The Research Methodology Course is intended to provide an in-depth examination of research methodology as a science and practice of producing knowledge. Accordingly, the course introduces students to useful concepts regarding the science of research. The course includes an understanding of conceptualization and development of conceptual frameworks that guide the formulation of research questions and the choice of research methodology. That is to say, the course serves as a foundational way of introducing students to the science and techniques of producing scientific knowledge.

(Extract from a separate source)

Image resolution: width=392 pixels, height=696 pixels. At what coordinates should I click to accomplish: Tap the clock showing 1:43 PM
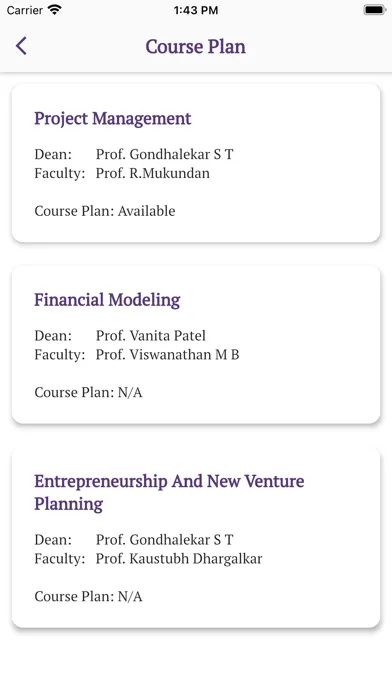[x=196, y=10]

An attempt is made to assist the students towards being able to write a proper research topic and sound statement of a research problem, carry out a systematic review of related literature, select method/s of collecting, analyze and interpret the research data. It is expected that students will understand how to produce a reasonable piece of research work and be able to read more advanced texts with better understanding.

Students are also expected to demonstrate mastery of challenging concepts and skills to read theory and research, demonstrate understanding of the content of what they read, and effectively apply and integrate that literature into writing academic projects of their own. Indeed, students are required to develop advanced capabilities that may not be needed in the undergraduate study; demonstrate a genuine desire to expand their knowledge and consequently contribute to knowledge production as scientists; demonstrate the ability to work independently; and grow as critical and independent thinkers.

More specifically, the course highlights a number of challenges in the teaching of research methodology:

  • The tension between pre-theoretical thought and theoretical thought.
  • The contention that reality is not an objective material.
  • Dealing with ambiguity.
  • Dealing with conflicting evidence.
  • Analysis of abstraction.
  • Understanding that science aims at general patterns.
  • Theoretical thought has structure.
  • Integrating perspectives from different and multiple levels.
  • Adopting a theoretical attitude.
  • The battle of world views.
  • Tension between generalization and specificities.

By contrast, the Sustainable Local Development course highlights a number of issues. One, that conventional approaches to local development have not been successful in solving the problems of poverty, unemployment, and development of human capabilities. Logically, there is a need to generate alternative approaches of development that are grounded on real geography of the localities of the developing world. Such approaches should address the legacy of the past which highlights itself through isolation, deprivation, poverty, inequality, and effects of the migrant labour system. Two, that sustainable local development should inter alia, Enhance the role of local government in local development; Help accelerate integration of isolated localities; Enhance democracy and democratic participation; and, Build human capabilities. That is to say, sustainable local development should go beyond criteria based on indices of per capita income as that often hides some realities that poor do not necessarily benefit from economic growth. It should include inter alia; Human development; Economic development; Political development; and, Social development. Three, that sustainable local development depends to a great extent on how knowledge is successfully generated and applied. That is to say, the changing context for local development points to a strong need to understand and adopt the innovation systems approach as an analytical framework. Indeed, the innovation systems approach recognizes the unique geography of the locality. Thus it facilitates the generation of relevant knowledge, provides access to knowledge, enables knowledge sharing, and emphasizes learning. Finally, the focus on local development is important as it contributes to deepening of democracy at local level and use of local knowledge for local development. This has further implications in terms of transforming the way local government operates. The course stresses an evolving process of local development that is truly embedded in local geography.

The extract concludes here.